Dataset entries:

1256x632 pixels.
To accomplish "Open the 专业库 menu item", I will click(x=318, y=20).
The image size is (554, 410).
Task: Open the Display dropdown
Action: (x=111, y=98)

[WHAT THE TASK ASKS]:
Copy all the entries verbatim.

[ANSWER SPACE]:
1256x632 pixels.
To accomplish "Open the 专业库 menu item", I will click(x=318, y=20).
The image size is (554, 410).
Task: Open the Display dropdown
Action: (x=111, y=98)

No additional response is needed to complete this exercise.